Stored items:
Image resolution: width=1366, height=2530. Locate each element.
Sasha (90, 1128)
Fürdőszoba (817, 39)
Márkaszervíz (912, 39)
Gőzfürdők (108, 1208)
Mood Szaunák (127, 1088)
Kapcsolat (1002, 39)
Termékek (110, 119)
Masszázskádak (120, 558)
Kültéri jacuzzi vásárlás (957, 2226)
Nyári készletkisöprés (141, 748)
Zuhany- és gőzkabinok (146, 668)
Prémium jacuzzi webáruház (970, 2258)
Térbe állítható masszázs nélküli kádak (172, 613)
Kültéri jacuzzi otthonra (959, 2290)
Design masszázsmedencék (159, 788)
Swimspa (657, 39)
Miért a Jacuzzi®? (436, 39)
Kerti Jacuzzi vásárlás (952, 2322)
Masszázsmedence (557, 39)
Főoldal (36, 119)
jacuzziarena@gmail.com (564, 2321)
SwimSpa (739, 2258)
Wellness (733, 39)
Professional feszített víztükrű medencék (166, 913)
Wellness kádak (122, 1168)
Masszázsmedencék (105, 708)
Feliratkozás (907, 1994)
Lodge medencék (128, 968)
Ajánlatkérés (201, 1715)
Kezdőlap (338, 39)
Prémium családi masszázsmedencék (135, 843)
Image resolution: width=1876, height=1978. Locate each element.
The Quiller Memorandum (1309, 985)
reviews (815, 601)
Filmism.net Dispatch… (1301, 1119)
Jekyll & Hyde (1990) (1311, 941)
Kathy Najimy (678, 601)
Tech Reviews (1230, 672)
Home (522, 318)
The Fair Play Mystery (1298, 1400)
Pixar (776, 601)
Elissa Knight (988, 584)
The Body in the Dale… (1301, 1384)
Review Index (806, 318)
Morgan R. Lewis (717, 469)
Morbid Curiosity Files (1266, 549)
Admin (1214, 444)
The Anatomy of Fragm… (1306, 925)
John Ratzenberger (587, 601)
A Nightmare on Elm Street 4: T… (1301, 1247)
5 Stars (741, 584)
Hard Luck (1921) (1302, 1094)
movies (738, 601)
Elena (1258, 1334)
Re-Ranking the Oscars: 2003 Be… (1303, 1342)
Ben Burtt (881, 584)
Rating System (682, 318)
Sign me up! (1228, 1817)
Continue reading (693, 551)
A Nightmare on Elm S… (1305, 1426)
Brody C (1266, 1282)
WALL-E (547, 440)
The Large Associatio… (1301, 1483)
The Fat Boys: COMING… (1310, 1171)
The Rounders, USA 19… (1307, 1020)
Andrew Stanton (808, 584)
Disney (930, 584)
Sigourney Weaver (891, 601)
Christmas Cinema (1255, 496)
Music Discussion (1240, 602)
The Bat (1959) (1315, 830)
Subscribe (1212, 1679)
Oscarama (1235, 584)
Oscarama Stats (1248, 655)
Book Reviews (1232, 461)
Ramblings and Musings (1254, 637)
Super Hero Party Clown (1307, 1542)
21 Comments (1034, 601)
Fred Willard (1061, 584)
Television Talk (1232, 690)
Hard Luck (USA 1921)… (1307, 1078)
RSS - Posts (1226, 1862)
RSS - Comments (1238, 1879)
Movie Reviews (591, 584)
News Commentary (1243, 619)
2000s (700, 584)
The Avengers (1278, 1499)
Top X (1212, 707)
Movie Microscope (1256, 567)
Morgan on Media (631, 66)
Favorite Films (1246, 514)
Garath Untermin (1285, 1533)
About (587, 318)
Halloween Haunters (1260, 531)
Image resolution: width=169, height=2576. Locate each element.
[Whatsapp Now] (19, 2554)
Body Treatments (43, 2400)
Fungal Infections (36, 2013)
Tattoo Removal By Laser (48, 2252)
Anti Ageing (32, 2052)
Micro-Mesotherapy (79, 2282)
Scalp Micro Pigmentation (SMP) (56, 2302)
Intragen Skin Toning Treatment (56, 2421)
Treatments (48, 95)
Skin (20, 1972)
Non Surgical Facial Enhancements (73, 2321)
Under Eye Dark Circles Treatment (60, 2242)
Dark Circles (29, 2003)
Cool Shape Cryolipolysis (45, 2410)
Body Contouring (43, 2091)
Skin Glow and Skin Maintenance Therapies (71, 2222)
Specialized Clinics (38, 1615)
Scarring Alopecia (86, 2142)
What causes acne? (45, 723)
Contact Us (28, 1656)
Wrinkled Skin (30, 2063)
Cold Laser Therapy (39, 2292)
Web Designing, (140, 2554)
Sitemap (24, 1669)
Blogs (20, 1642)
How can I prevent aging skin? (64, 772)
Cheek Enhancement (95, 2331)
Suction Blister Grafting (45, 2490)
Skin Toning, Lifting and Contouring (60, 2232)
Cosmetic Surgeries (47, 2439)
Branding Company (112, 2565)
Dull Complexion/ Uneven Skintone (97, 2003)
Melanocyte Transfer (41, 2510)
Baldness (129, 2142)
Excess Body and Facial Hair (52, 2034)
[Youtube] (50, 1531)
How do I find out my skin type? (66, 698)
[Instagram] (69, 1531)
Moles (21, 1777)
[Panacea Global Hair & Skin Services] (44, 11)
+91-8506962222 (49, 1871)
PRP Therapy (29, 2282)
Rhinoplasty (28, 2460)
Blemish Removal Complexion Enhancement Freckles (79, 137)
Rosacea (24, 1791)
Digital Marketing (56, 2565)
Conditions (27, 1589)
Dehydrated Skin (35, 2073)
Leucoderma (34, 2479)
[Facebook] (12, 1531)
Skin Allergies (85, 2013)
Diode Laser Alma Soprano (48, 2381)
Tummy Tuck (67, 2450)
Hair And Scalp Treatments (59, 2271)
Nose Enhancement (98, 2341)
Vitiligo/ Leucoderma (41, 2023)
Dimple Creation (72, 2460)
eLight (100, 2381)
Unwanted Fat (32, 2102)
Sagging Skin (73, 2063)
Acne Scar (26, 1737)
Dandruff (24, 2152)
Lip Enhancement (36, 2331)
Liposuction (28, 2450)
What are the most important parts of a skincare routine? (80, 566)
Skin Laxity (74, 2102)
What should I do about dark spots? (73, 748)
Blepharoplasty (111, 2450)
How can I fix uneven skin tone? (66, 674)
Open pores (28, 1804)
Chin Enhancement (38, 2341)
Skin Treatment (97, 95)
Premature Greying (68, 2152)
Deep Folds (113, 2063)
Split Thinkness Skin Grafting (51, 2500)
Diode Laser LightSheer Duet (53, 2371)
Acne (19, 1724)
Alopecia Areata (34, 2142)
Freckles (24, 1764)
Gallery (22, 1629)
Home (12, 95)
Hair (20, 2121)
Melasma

EXERCISE INSTRUCTIONS: Produce only the lines from the line containing "Wellness (733, 39)" through the line containing "Prémium családi masszázsmedencék (135, 843)", inclusive of both, exactly as they stand in the entries above.

RESPONSE TO THE EXERCISE:
Wellness (733, 39)
Professional feszített víztükrű medencék (166, 913)
Wellness kádak (122, 1168)
Masszázsmedencék (105, 708)
Feliratkozás (907, 1994)
Lodge medencék (128, 968)
Ajánlatkérés (201, 1715)
Kezdőlap (338, 39)
Prémium családi masszázsmedencék (135, 843)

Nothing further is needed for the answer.